Burkina Faso : une loi controversée criminalise l’homosexualité
Le Burkina Faso adopte une loi répressive contre les relations homosexuelles
Le 1er septembre, l’Assemblée législative de transition du Burkina Faso a adopté une loi historique criminalisant les relations homosexuelles consenties. Cette mesure, qui s’accompagne de peines pouvant aller jusqu’à cinq ans de prison et des amendes, marque un recul significatif pour les droits des personnes LGBT au pays. Désormais, les comportements jugés comme favorisant l’homosexualité sont passibles de sanctions pénales.
Un durcissement des libertés dans un contexte politique tendu
Cette loi s’inscrit dans un rétrécissement généralisé de l’espace civique et politique au Burkina Faso. Elle intervient dans un climat de forte répression exercée par la junte militaire contre l’opposition, les médias et les mouvements contestataires. Jusqu’ici, le pays ne disposait pas de législation condamnant les relations entre personnes du même sexe, contrairement à de nombreuses anciennes colonies françaises.
Inscrite dans le nouveau Code des personnes et de la famille, la disposition a été approuvée à l’unanimité par les 71 députés.

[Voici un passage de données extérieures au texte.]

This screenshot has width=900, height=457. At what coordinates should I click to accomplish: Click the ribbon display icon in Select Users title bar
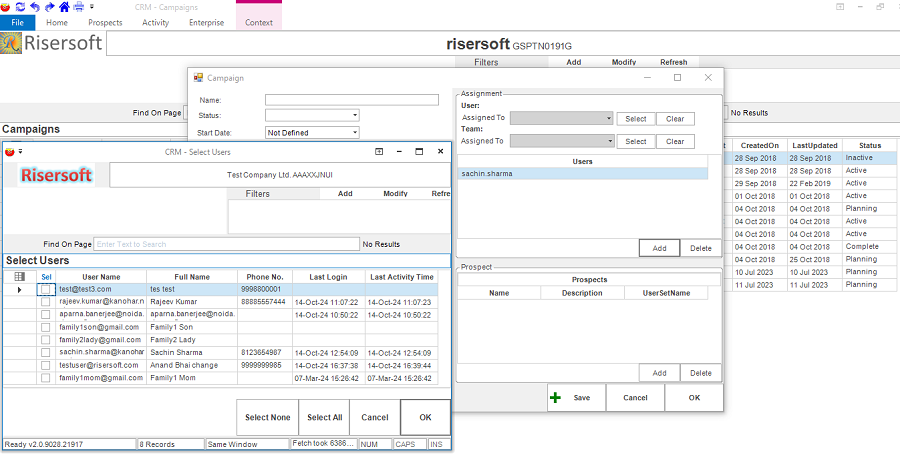(x=379, y=152)
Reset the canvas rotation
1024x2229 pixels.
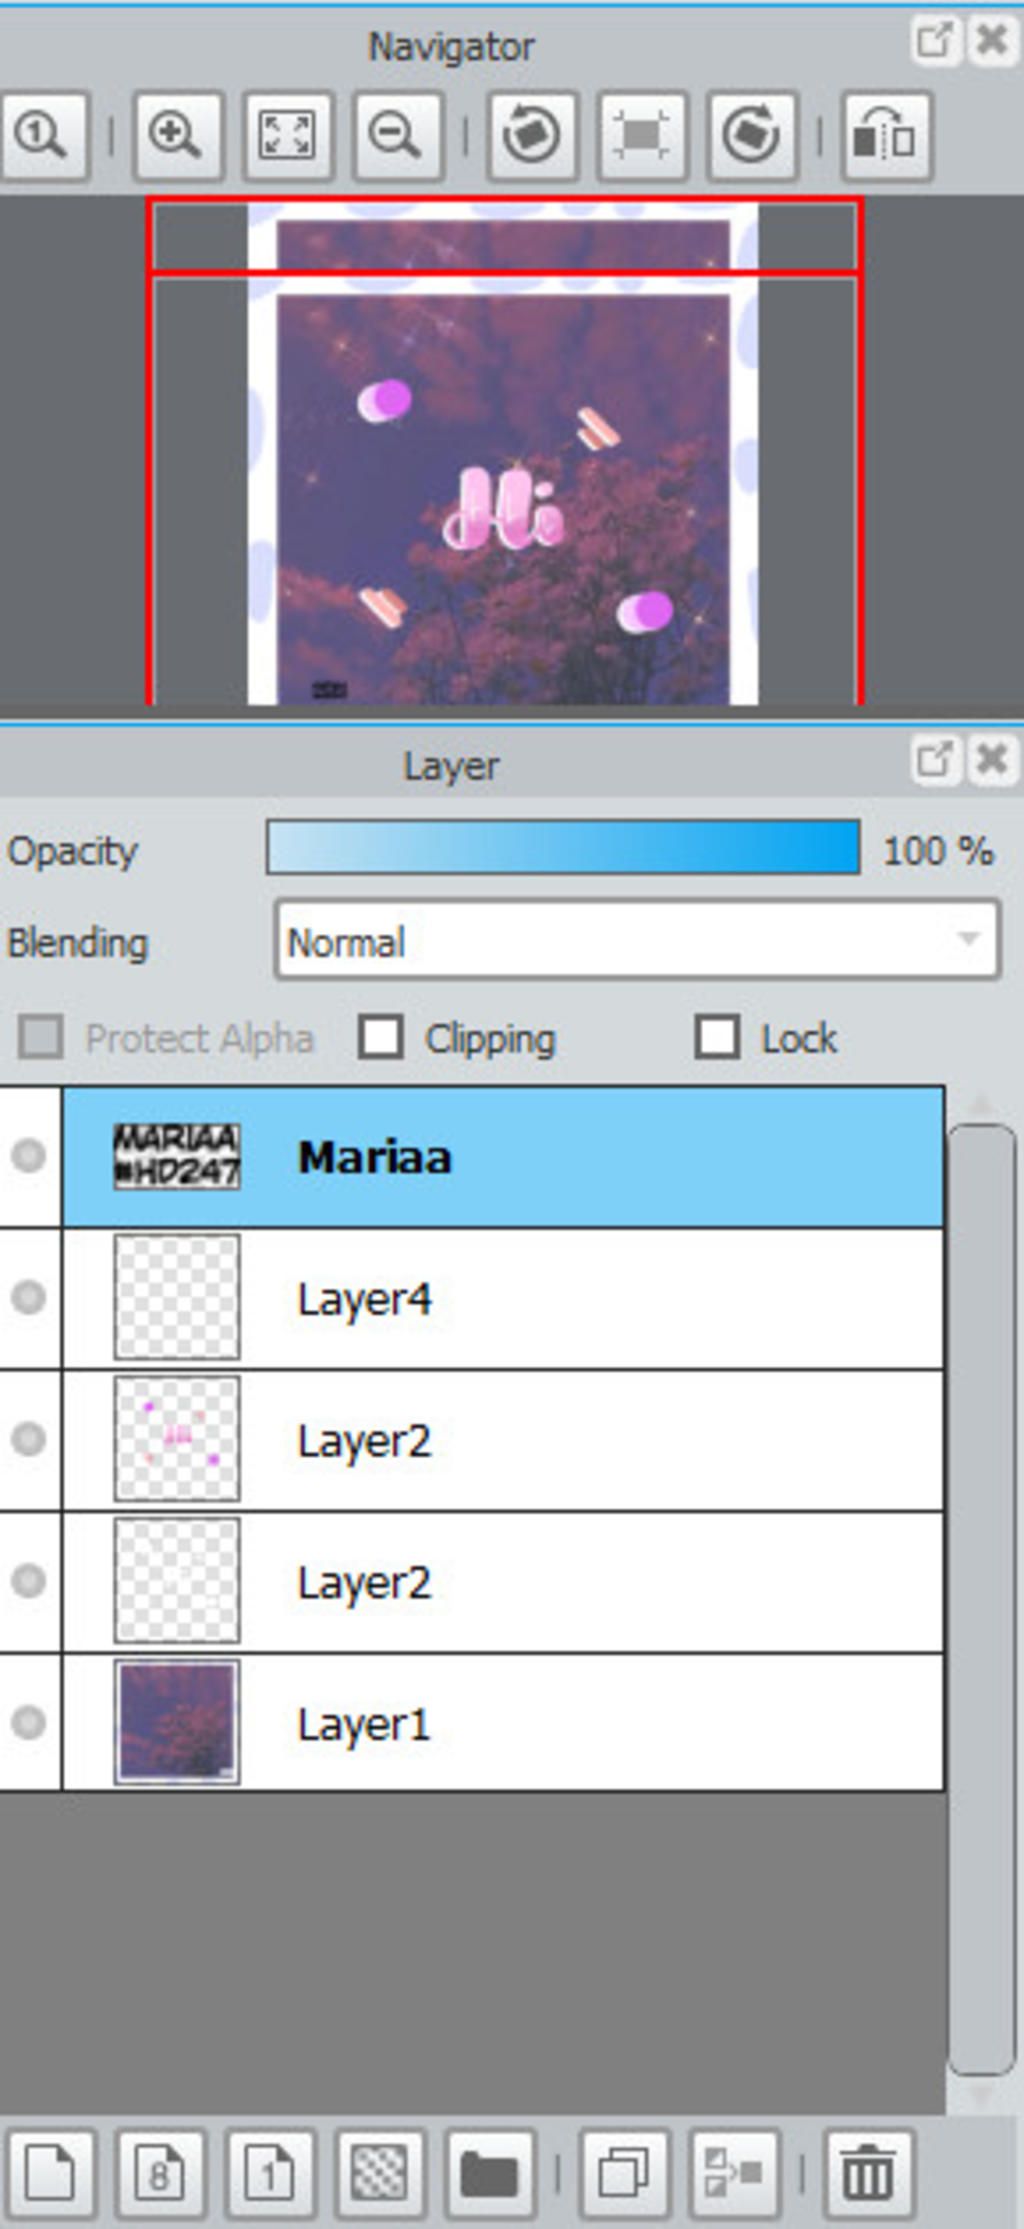pyautogui.click(x=642, y=135)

Elle sanctionne les « comportements de nature à promouvoir les pratiques homosexuelles » ainsi que les « pratiques assimilées », entraînant des peines de prison et des amendes pour les personnes reconnues coupables.
Des justifications controversées et des obligations internationales ignorées
Le ministre de la Justice et des Droits humains, Edasso Rodrigue Bayala, a défendu cette loi en affirmant qu’elle reflétait les aspirations profondes de la société burkinabè et le respect des valeurs culturelles. Pourtant, cette décision va à l’encontre des engagements internationaux du Burkina Faso : elle viole la Charte africaine des droits de l’homme et des peuples ainsi que le Pacte international relatif aux droits civils et politiques.
Plusieurs pays africains ont récemment évolué dans le sens inverse. Le Botswana, Maurice et la Namibie ont notamment dépénalisé les relations homosexuelles, reconnaissant leur incompatibilité avec les droits fondamentaux à la vie privée et à la non-discrimination.
Un risque accru de violences et d’abus
Au-delà de la restriction des libertés, cette loi expose les personnes LGBT à un risque accru de violences et d’abus. En 2014, la Commission africaine des droits de l’homme et des peuples (CADHP) avait appelé les États à mettre fin aux violations et discriminations basées sur l’orientation sexuelle ou l’identité de genre.
Face à cette situation, des voix s’élèvent pour demander au président de la junte, Ibrahim Traoré, de ne pas promulguer ce Code. Une révision est nécessaire pour garantir le respect des droits fondamentaux de tous les citoyens, sans distinction d’orientation sexuelle ou d’identité de genre.